■ THE DATA
§ §

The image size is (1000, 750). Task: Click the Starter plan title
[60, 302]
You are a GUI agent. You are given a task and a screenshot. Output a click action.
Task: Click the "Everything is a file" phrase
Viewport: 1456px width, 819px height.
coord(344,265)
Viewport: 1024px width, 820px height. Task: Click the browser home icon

§ §

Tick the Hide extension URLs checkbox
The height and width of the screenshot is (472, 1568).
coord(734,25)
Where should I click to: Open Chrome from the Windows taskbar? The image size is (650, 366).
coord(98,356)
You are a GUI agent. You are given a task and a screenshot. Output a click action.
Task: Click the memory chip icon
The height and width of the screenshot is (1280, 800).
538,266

§ §

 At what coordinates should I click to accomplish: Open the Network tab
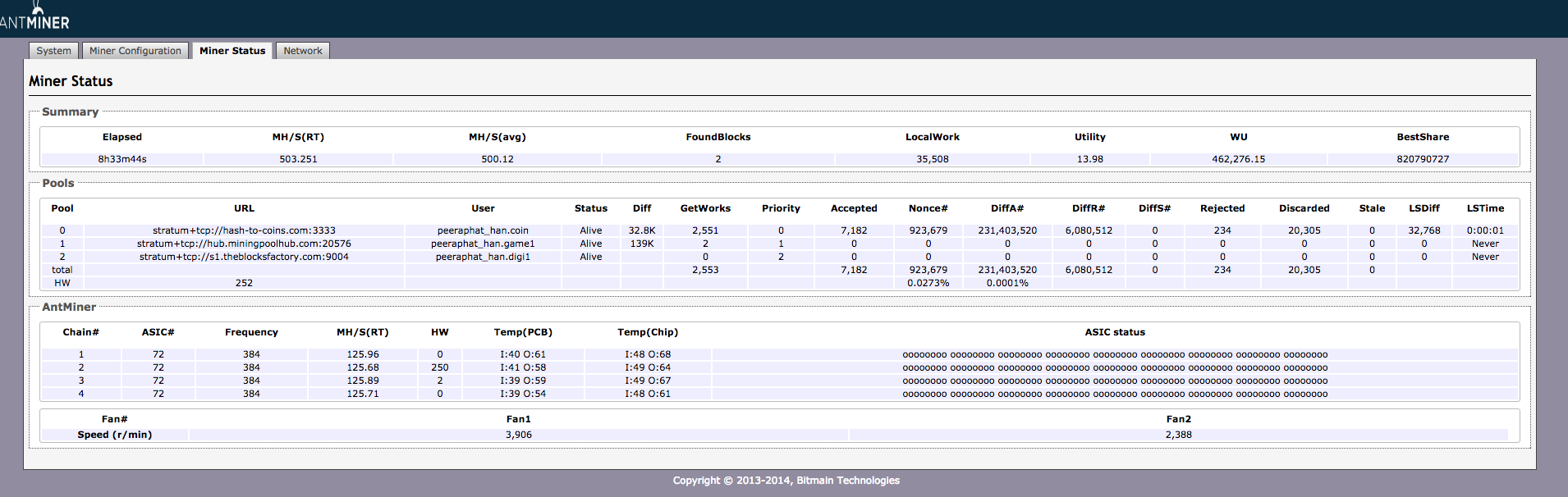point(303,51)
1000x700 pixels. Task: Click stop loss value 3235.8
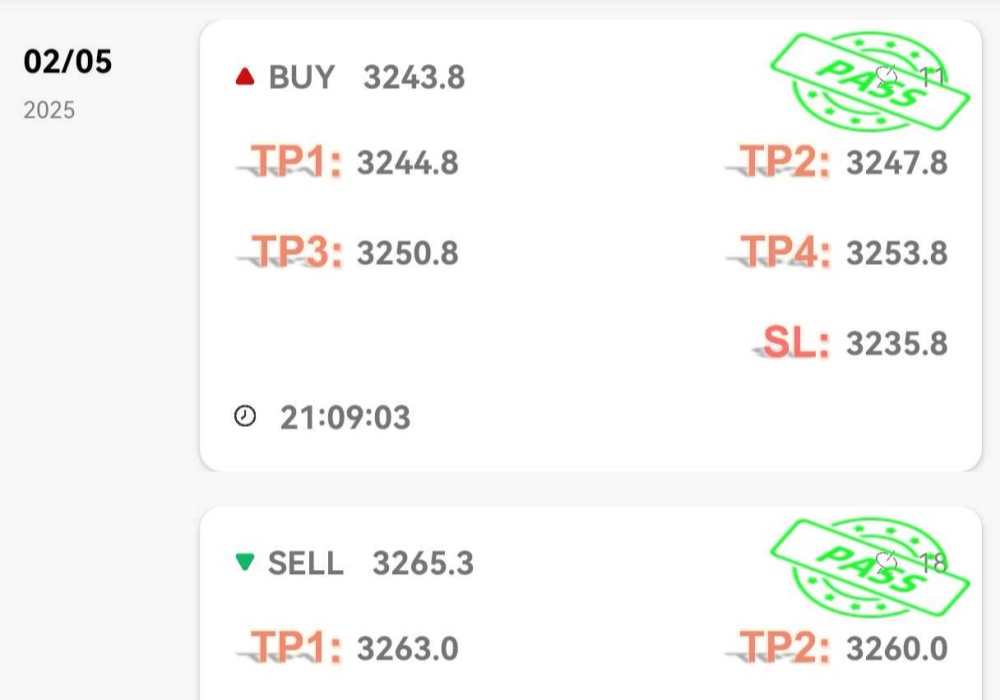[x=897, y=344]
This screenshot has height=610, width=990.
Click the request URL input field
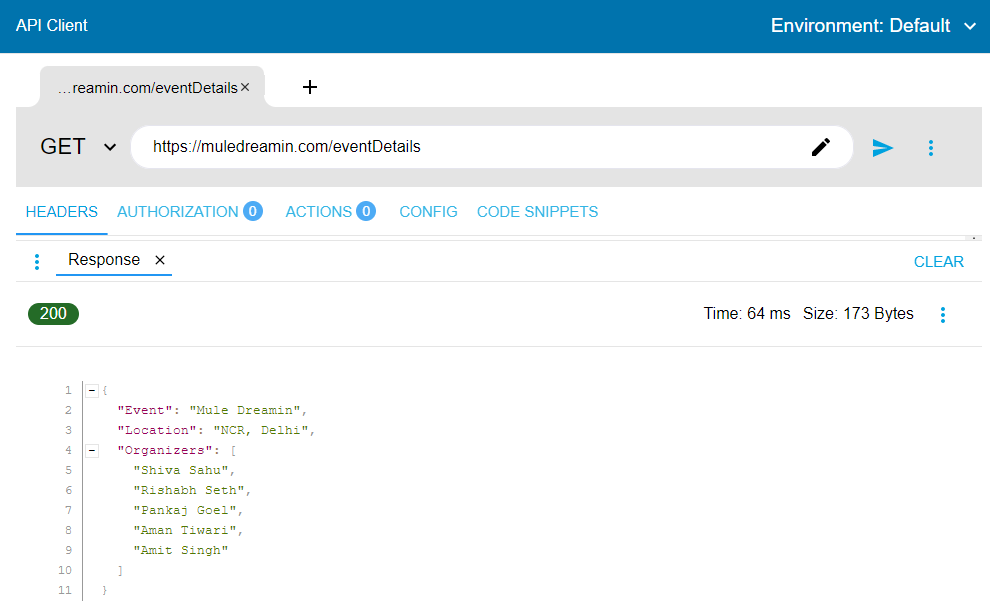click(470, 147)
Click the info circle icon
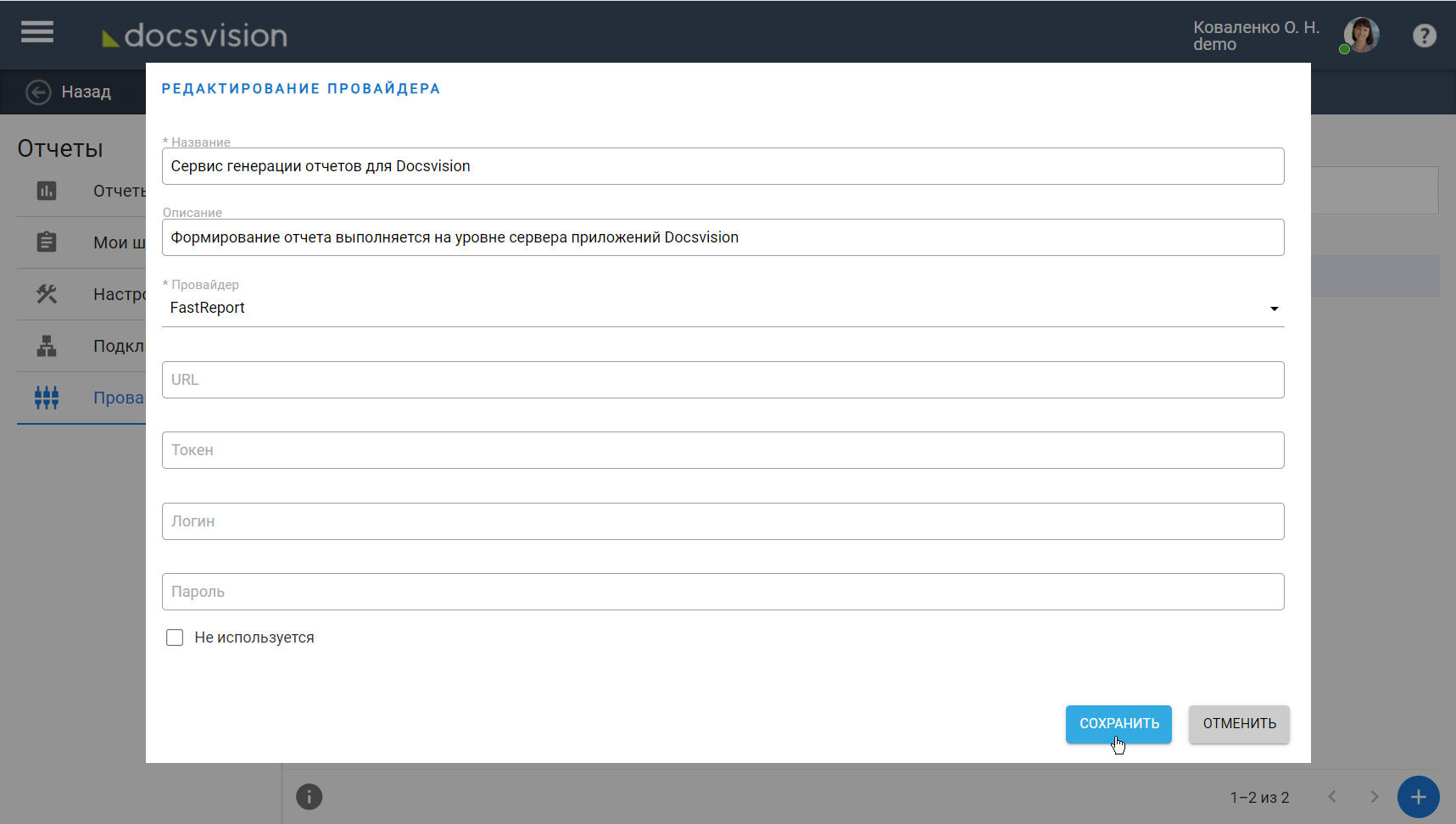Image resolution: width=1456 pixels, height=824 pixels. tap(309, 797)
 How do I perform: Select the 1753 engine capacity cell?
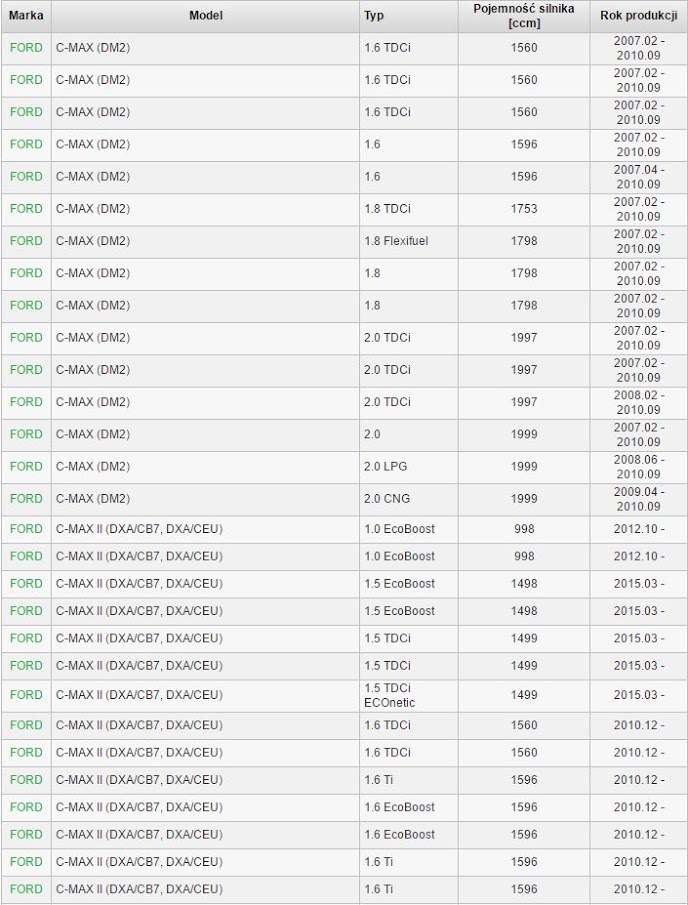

§ §

■ TASK DETAILS
With the pictures removed, print only the lines starting at the line that has "Click the request URL input field" and ending at the line that has "How do I perform: Select", both ends included, exactly as they stand above.

■ FINAL ANSWER
Click the request URL input field
click(470, 147)
Click the info circle icon
Image resolution: width=1456 pixels, height=824 pixels. tap(309, 797)
 How do I perform: Select the 1753 engine capacity cell?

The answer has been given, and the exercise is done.